アイサツだ?ケイゴだ?……俺はそれ以前に

喋れるか、喋れないか。

っていうレベルにいるんだからよォ!!
ああ!分かった!これは「普通に声が出るハイレベルの人達向け」のお話なんだろ?
分かってますよ!ええ分かってますとも!俺には関係ないっすよねぇ!!
(※俺は極度の吃音症です)

……さて、落書きを続行するか。

落書きに集中してると、前席の人の髪にキモい虫が張り付いている事に気がついた。
しかもなんと!!女の子の綺麗な髪の毛!!

スーツ5

貴様。

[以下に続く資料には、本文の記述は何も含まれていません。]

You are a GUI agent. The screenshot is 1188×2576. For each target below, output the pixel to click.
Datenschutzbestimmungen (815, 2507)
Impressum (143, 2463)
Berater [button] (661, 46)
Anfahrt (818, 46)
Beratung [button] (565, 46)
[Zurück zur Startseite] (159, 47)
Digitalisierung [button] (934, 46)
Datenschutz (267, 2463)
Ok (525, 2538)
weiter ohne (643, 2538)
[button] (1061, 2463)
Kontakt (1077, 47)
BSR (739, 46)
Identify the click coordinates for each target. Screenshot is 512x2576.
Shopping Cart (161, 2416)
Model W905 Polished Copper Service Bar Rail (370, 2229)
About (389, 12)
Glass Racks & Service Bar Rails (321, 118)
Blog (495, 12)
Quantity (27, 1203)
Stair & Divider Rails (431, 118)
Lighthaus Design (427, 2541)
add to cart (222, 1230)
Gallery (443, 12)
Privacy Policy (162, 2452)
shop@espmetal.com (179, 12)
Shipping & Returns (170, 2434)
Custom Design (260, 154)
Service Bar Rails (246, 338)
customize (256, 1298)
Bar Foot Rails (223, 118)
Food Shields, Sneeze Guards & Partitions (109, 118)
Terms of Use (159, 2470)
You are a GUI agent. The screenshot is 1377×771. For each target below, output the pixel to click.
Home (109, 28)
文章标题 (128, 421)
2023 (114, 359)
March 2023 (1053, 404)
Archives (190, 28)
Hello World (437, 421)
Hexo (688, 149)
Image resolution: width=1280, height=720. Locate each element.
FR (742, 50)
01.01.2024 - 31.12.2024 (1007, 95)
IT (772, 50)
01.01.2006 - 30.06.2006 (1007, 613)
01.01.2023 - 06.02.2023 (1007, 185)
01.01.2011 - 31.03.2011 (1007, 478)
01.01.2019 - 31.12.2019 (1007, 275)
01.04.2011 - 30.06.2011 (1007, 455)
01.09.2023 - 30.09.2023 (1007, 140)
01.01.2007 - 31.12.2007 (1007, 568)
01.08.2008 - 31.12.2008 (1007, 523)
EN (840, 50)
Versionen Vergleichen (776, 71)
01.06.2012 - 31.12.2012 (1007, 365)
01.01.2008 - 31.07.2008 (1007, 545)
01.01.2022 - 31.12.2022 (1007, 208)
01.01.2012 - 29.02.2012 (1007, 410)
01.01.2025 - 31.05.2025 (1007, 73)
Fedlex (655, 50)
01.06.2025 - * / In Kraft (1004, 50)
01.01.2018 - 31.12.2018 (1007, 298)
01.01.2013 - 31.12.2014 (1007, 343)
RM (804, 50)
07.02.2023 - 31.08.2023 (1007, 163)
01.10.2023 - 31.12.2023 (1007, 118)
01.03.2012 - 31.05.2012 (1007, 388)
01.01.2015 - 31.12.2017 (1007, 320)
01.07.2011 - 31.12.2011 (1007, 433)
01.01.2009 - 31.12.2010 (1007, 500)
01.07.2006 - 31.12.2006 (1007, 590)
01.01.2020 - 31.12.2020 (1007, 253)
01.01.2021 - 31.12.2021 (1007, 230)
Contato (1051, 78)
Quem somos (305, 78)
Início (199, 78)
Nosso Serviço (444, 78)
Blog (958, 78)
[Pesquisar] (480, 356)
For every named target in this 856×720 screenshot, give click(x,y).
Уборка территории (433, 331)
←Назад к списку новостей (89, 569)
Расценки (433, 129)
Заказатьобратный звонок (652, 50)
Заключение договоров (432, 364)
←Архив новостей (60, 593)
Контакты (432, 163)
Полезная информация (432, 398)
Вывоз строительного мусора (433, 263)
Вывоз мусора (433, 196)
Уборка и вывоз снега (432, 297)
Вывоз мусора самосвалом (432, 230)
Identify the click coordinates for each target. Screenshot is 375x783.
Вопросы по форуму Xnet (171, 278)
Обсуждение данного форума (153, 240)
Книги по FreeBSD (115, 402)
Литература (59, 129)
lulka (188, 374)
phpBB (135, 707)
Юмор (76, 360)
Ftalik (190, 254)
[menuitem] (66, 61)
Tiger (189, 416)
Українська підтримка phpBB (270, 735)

虫。おい。てめぇ。
……ムカつくぜ、なんで「俺よりキモい貴様」が女の子の髪の毛をなでなでしてるわけ?
イラつくんですけど?ああ?俺さっきから機嫌悪いんですよねぇええ!!

ああ!俺にも女の子の綺麗な髪なでなでさせろ!!ズルいぞ!!

とりあえず俺は、勇気を出して虫を追い払う事にした。使う武器はシャーペン。
………大丈夫だ。冷静になればイケる。
俺の前にいる女子よ!今から救ってやるぜ!!だから俺に惚れてくれよ?
シャーペンを構える俺。……ふう、緊張するぜ。

スーツ6

このシャーペンが……もしも……
ミスってこの女子の頭に直接当たったりしたら……俺、間違いなく変人扱いされるじゃねぇか……
いや、普通に「頭に虫ついてましたよ」って小声で言えばいんだけどな?
俺は喋れない人なんですから!!

………こええ。
イケるか?イケるのか?…………
なんか「隣の人からの変な視線」を感じるのは気のせいなんだろう。
ってかお前も手伝えよ!女の子の髪にキモい虫が付いてんだぞ!?一大事じゃねぇか!!

てぇい!

虫が飛んだ。
だが、再び同じ場所に戻った。

!?……なんていう奴だ。
どんだけ女の子の髪をクンカクンカしてたいんだよ!
気に入らねぇぜ……。

その後2回くらい虫に攻撃を仕掛けてみるが、どれもハズれた。
分かった。もういい。もうどうにでもな~れ!


イベントは終了した。午後0時。
今日の戦いも遂に終わった。いや、終わってない。まだ帰りの電車があった。
重く苦しいスーツでの最後の戦い。慣れない革靴で歩きすぎて足が痛い。

帰りの電車の中でラノベの続きを読もうとしたが、やはり集中出来なかった。


…………。

あの虫どうなったんだろうな……。